I was really tempted to use the 1851 census to solve a problem with one of my Irish lines. But the longer I thought about it, the more I realized that, given what I currently know about the family, spending hours searching the census to work on the problem might not be the best use of my time. I will perform some basic searches and see if any of the results strike my interest, but devoting days to it at this point is premature.

Anne Murphy’s first documented existence is in St. John, New Brunswick, when she marries Samuel Neill in 1865. She was born in Ireland in the 1830s-early 1840s and died in 1895 in Illinois. Unfortunately no record provides any significant information on Anne’s origins other than “Ireland.” Extensive research on the family in the States has yielded no clues as to the names of any other potential family members.

Using the 1851 census at this point to find her might be premature. Records closer to the 1865 marriage date should be analyzed and learning more about records in New Brunswick is in order. It will be difficult tracking each 1851 census entry for an Ann(e/a) Murphy in order to determine if they are the one who later became Anne Neill.

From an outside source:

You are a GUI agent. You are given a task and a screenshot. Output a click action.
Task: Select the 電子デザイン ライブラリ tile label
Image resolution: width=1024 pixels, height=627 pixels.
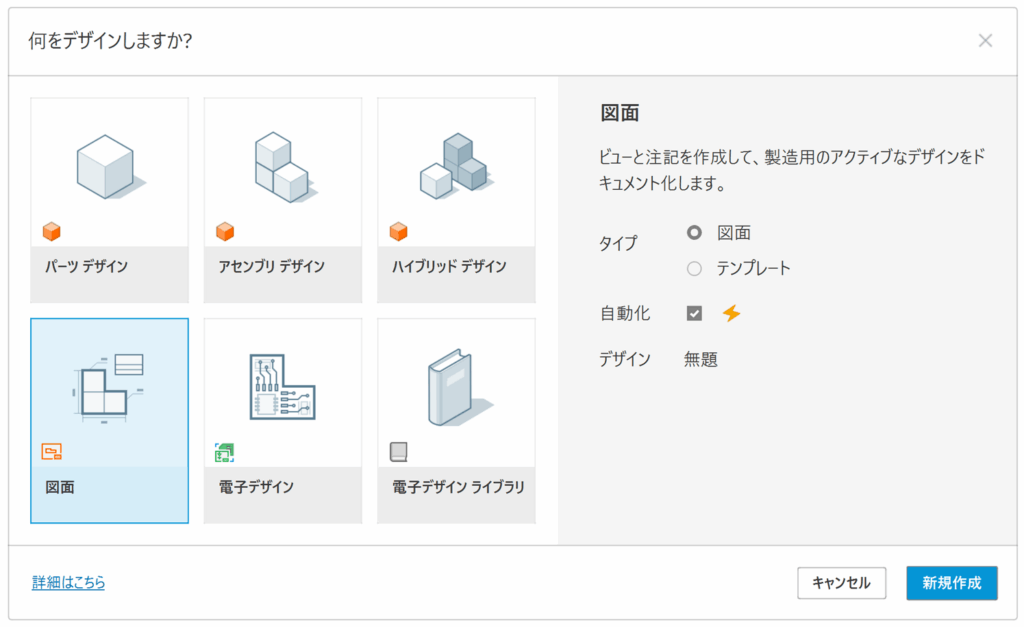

Besides, without even an estimate of her immigration date, I have nothing to indicate she was even in Canada in 1851.

When I search the 1851 census for Anne, I will compare the names of other household members to see if there are correlations with the names of Anne Murphy Neill’s known children. Based upon that, I may pursue specific families further. Of course, just because an Annie in the 1851 census has several siblings with the same names as Anne Murphy Neill’s children, it does not necessarily mean that they are the same person.

Review Before Searching
Another brick wall also could be brought down by the 1851 census. Here though, I need to review the information I already have before searching. Again, there are some blank spaces.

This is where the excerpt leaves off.